Good Candidates in the Perimenopausal Window

• Women with T2D who have not reached glycemic targets on metformin alone
• Women with T2D and established cardiovascular disease or multiple CV risk factors (hypertension, central obesity, dyslipidemia)
• Women with heart failure (reduced or preserved ejection fraction) regardless of diabetes status
• Women with CKD (eGFR 25 to 75 mL/min/1.73 m² for the kidney indication) regardless of diabetes status
• Women with PCOS and insulin resistance, as an off-label consideration in consultation with a reproductive endocrinologist

Think Carefully If You

• Have a history of recurrent UTIs or vulvovaginal yeast infections and are not on local vaginal estrogen or systemic HT
• Have significant genitourinary syndrome of menopause symptoms without current treatment
• Follow a ketogenic or very low carbohydrate diet without close medical supervision
• Have an eGFR below 25 mL/min/1.73 m² (the drug becomes ineffective for glucose lowering at low eGFR, though kidney and heart failure indications may still apply per prescribing information)
• Are planning pregnancy or are not using reliable contraception
• Are postpartum and breastfeeding

Dosing, Monitoring, and What to Track

Standard Dose

Dapagliflozin is taken once daily, with or without food. The starting dose for T2D is 5 mg daily, which can be increased to 10 mg daily if additional glycemic control is needed and tolerated. For heart failure and CKD indications, the approved dose is 10 mg once daily.

No dose adjustment is required based on age alone in your 40s. Renal function does affect dosing: if your eGFR falls below 45 mL/min/1.73 m², dapagliflozin is less effective for glucose lowering (though heart failure and CKD benefits persist at lower eGFR ranges per the label).

Monitoring Schedule

Your prescriber should check:

| Parameter | Frequency | |---|---| | HbA1c | Every 3 months until stable, then every 6 months | | eGFR and serum creatinine | Before starting, at 3 months, then annually | | Blood pressure | Each visit (Farxiga has a mild BP-lowering effect) | | Weight | Each visit | | Genital/urinary symptoms | At each visit; do not wait for your annual exam | | Bone density (DEXA) | Baseline if risk factors present; every 2 years if concern |

The Evidence Gap: What We Don't Know About Farxiga in Perimenopausal Women

Women have been historically under-represented in cardiovascular and metabolic drug trials. The DAPA-HF trial enrolled only 23% women. DECLARE-TIMI 58 enrolled 37%. DAPA-CKD enrolled 33%. None of these trials stratified results by menopausal status or reported outcomes specifically in perimenopausal versus postmenopausal versus premenopausal women.

This means the specific question of "how does dapagliflozin perform in a woman transitioning through perimenopause" is answered largely by inference, not direct data. We extrapolate from the overall sex-based subgroup analyses, from what we know about perimenopausal physiology, and from the drug's mechanism.

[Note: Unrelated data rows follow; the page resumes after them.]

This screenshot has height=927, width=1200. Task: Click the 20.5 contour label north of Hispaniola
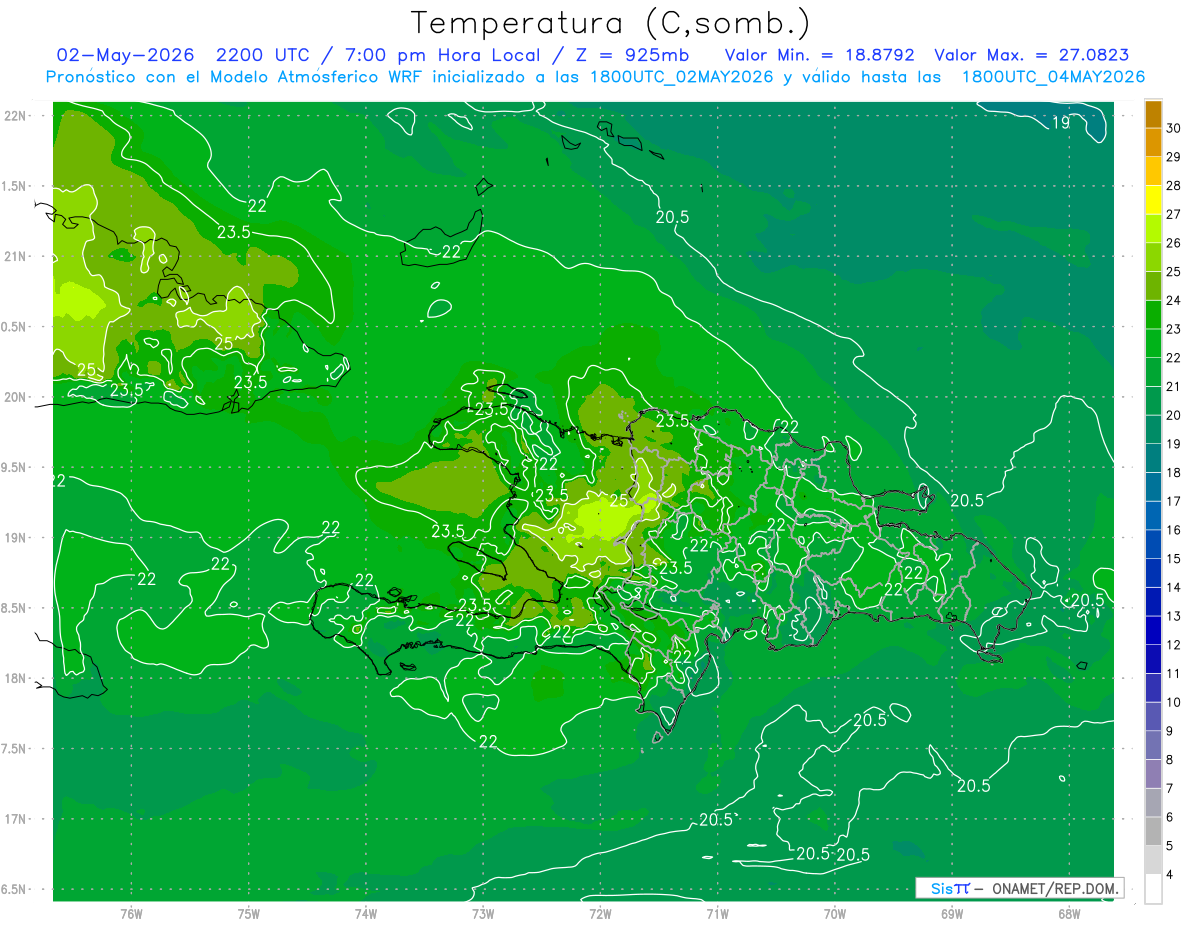click(673, 216)
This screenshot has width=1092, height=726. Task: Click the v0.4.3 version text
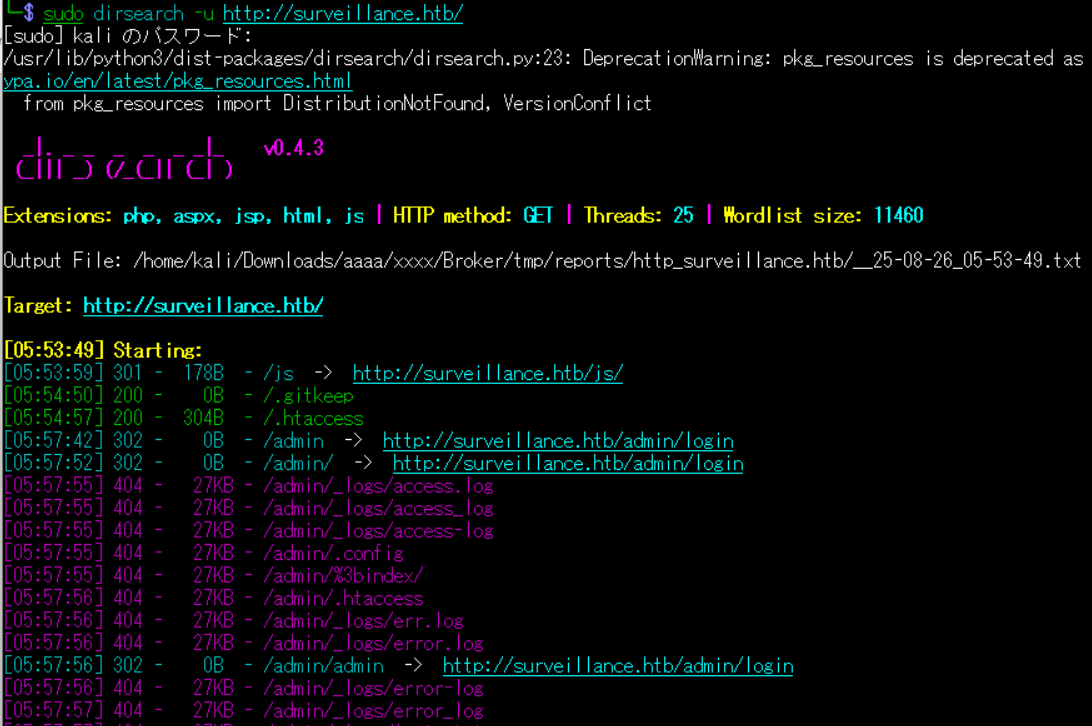pyautogui.click(x=293, y=149)
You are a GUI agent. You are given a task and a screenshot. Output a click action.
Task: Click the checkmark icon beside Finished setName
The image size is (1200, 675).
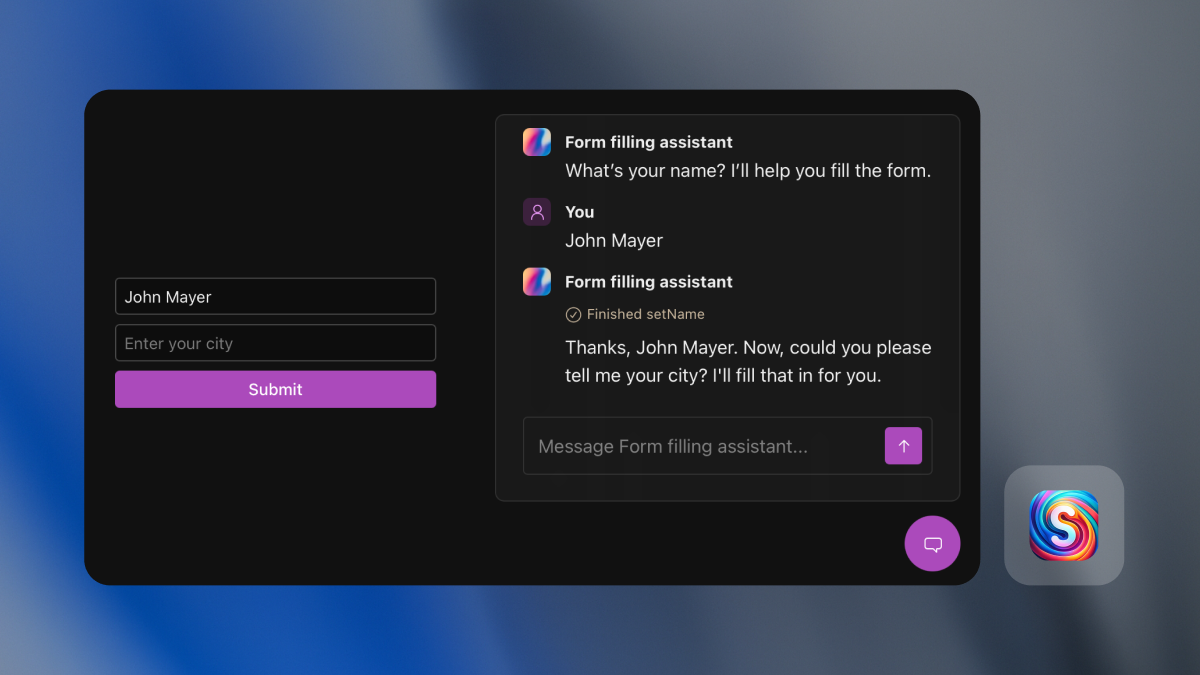point(573,314)
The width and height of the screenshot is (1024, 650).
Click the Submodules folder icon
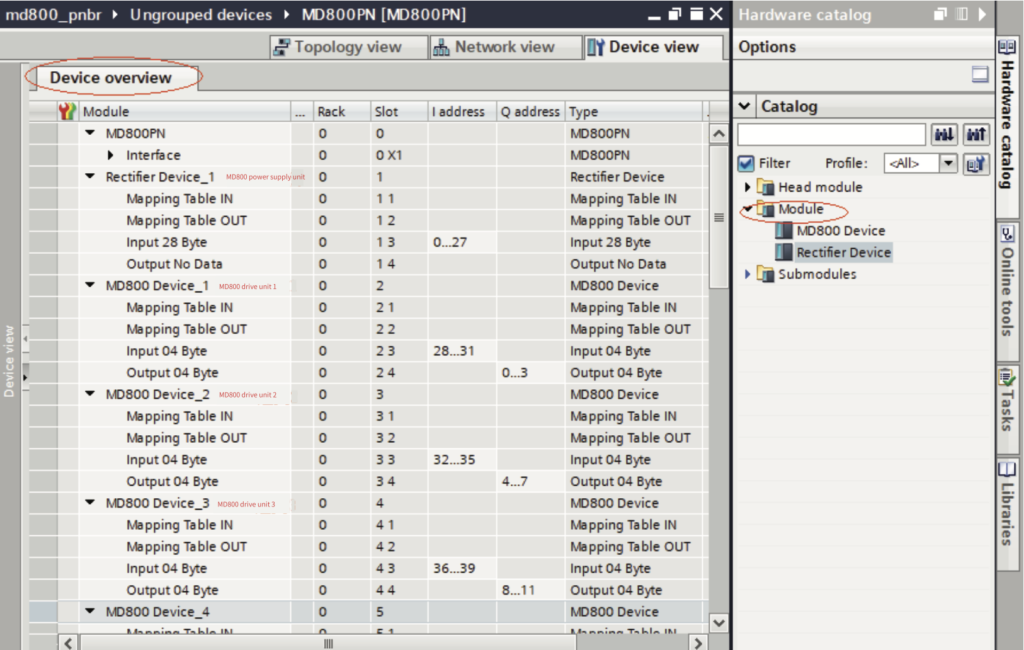(x=766, y=274)
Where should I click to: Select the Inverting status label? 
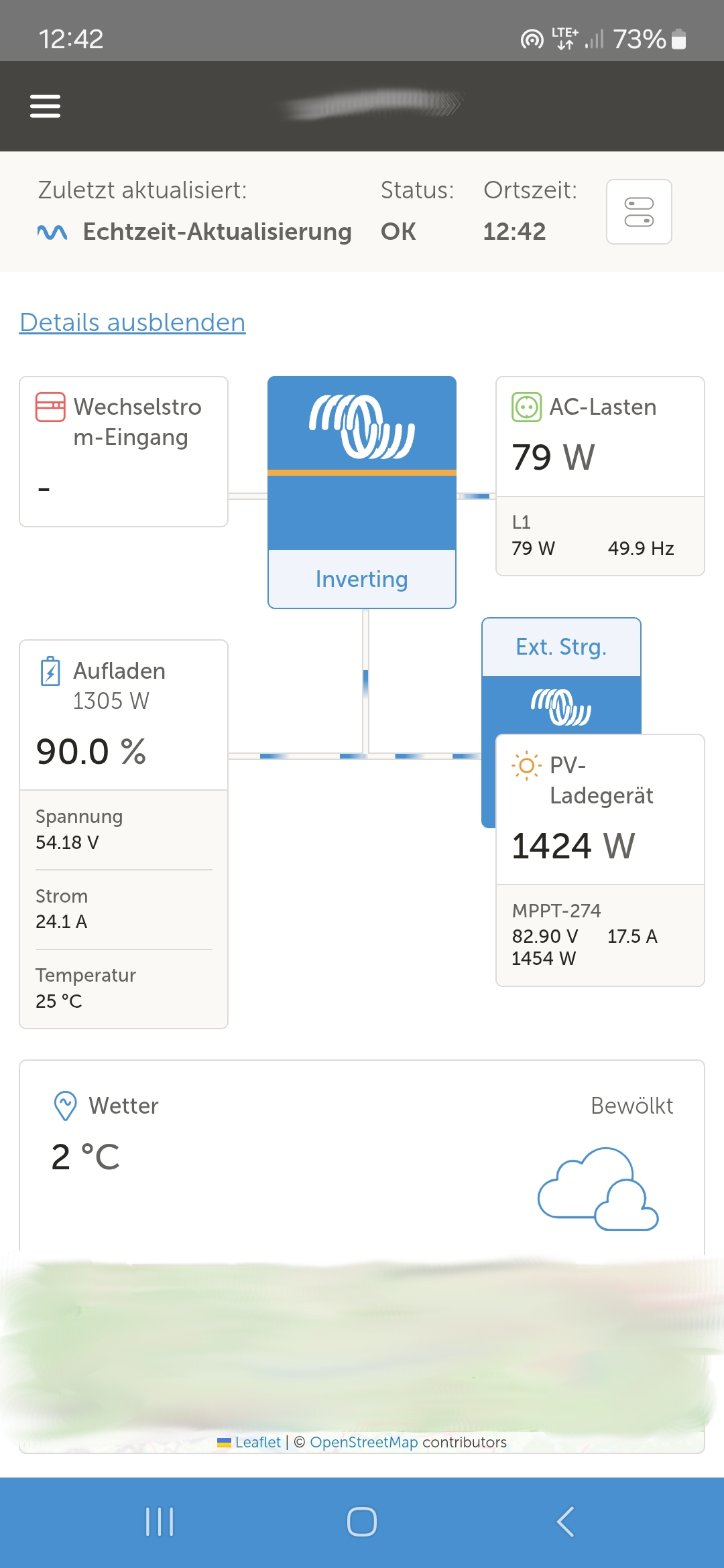362,579
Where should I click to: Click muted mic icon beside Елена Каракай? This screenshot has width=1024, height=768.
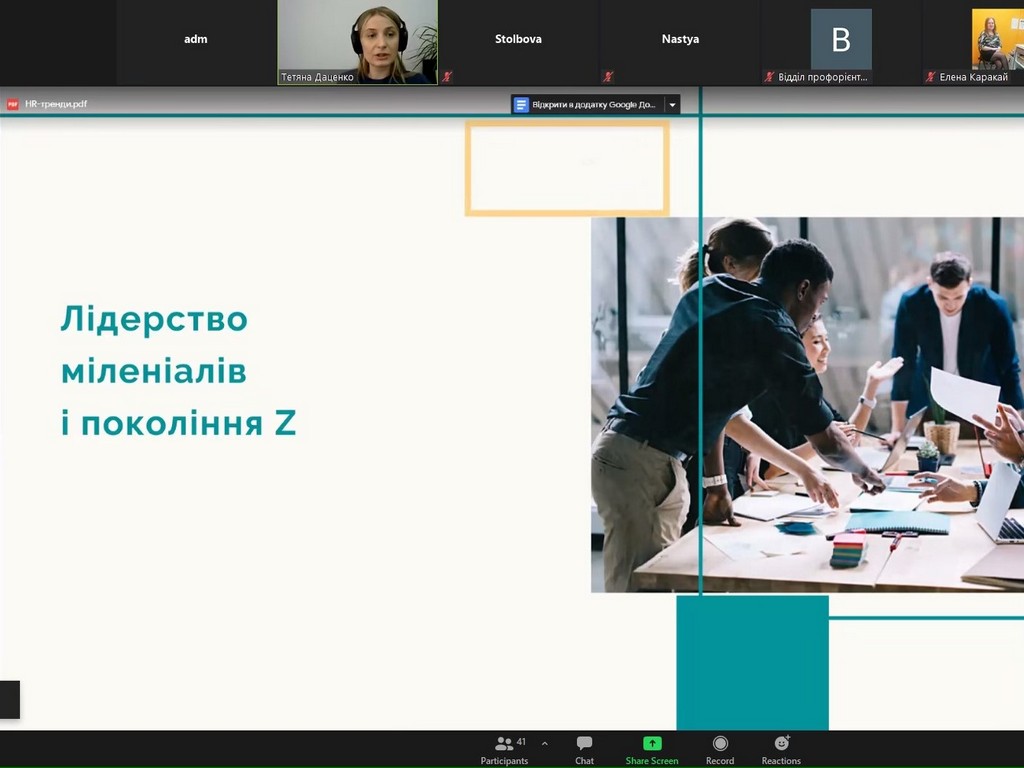tap(931, 77)
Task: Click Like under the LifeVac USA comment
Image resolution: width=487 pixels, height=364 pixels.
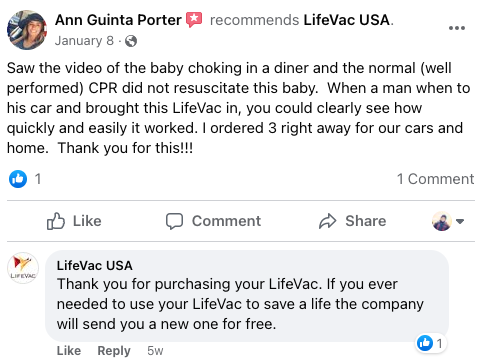Action: coord(69,351)
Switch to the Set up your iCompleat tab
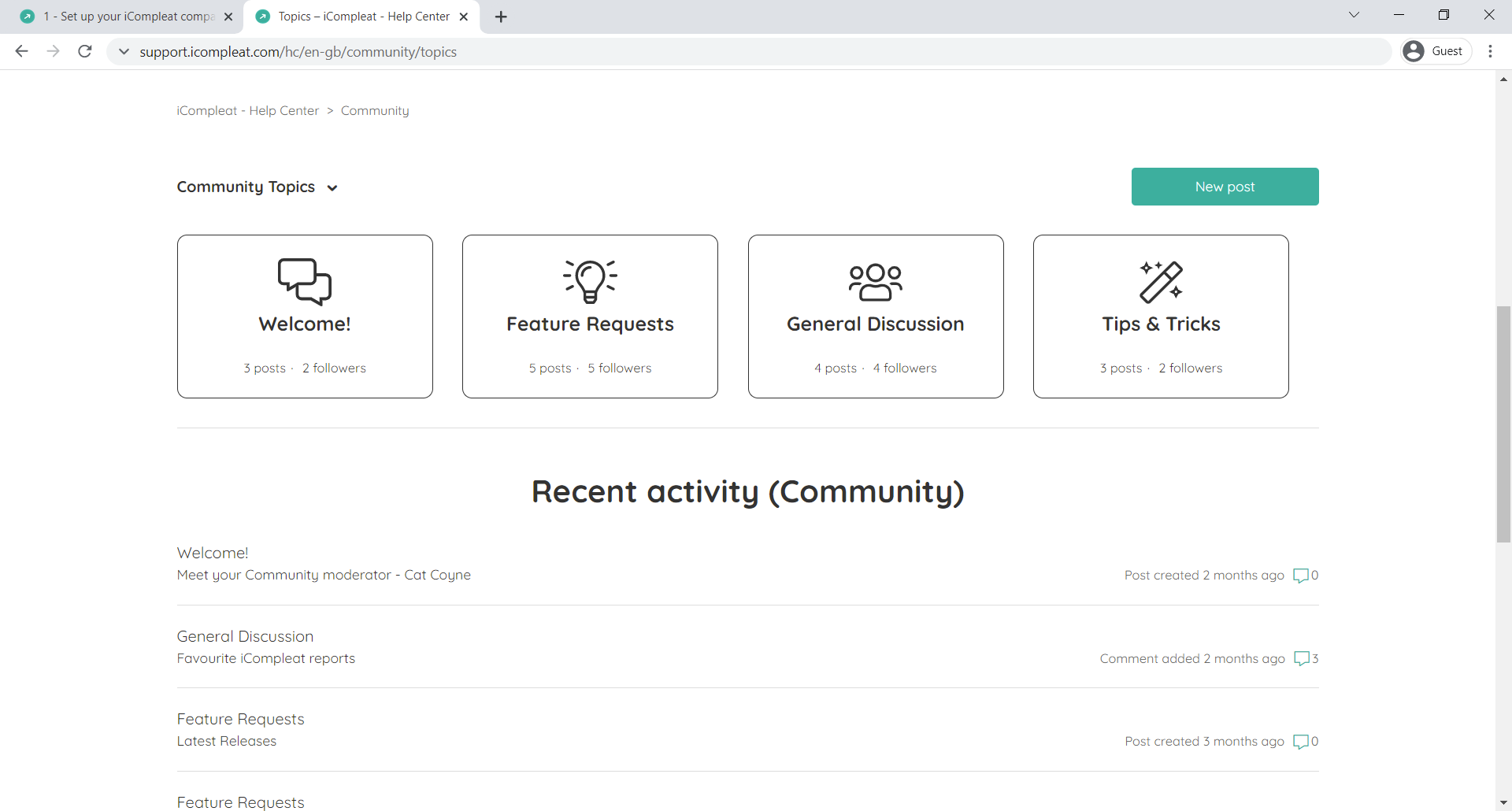The image size is (1512, 811). (126, 17)
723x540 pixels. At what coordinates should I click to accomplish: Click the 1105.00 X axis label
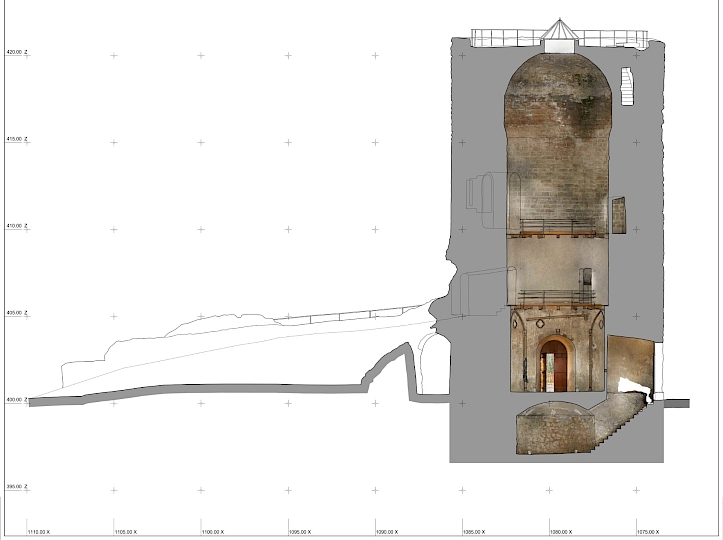(126, 532)
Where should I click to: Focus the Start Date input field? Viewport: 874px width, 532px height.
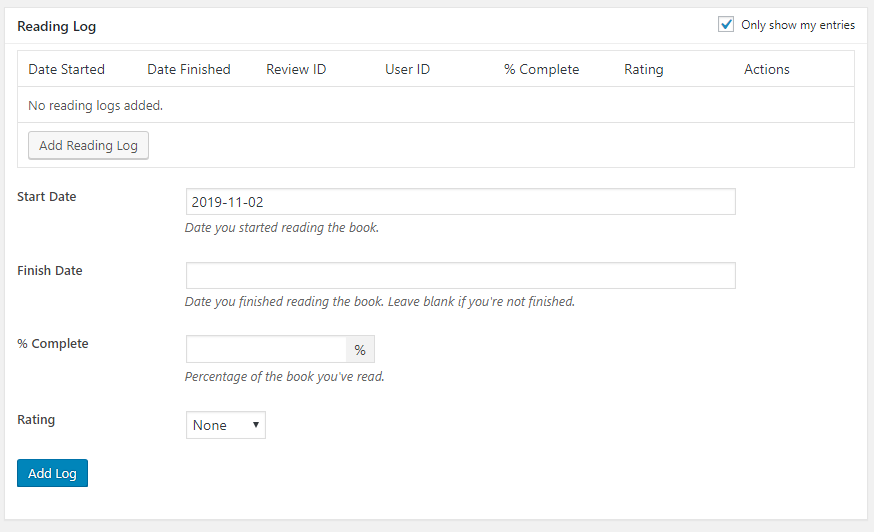click(x=460, y=202)
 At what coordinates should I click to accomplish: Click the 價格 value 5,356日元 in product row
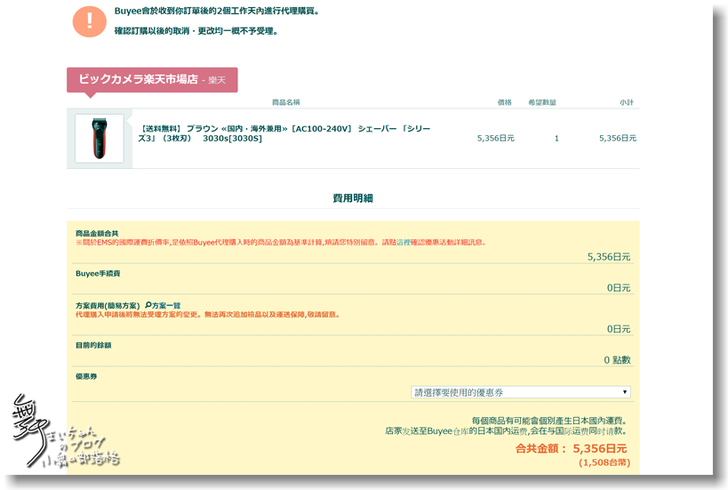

The Menopause Society's 2023 position statement on menopause and cardiometabolic health does not specifically address SGLT2 inhibitors but emphasizes that individualized risk assessment is required for any cardiometabolic intervention during the menopause transition. That principle applies directly here.

This is not a reason to avoid the drug. It is a reason to be monitored closely, to report any new symptoms promptly, and to work with a prescriber who takes your perimenopausal status seriously as a clinical variable.

Direct Quotes From Guideline Documents

The FDA prescribing information for Farxiga states: "There are no data on the presence of dapagliflozin in human milk, the effects on the breastfed infant, or the effects on milk production."

The 2023 ADA Standards of Care in Diabetes recommend SGLT2 inhibitors for adults with T2D and established cardiovascular disease, heart failure, or CKD "regardless of HbA1c or individualized HbA1c target," a recommendation that applies to women in their 40s who meet those criteria.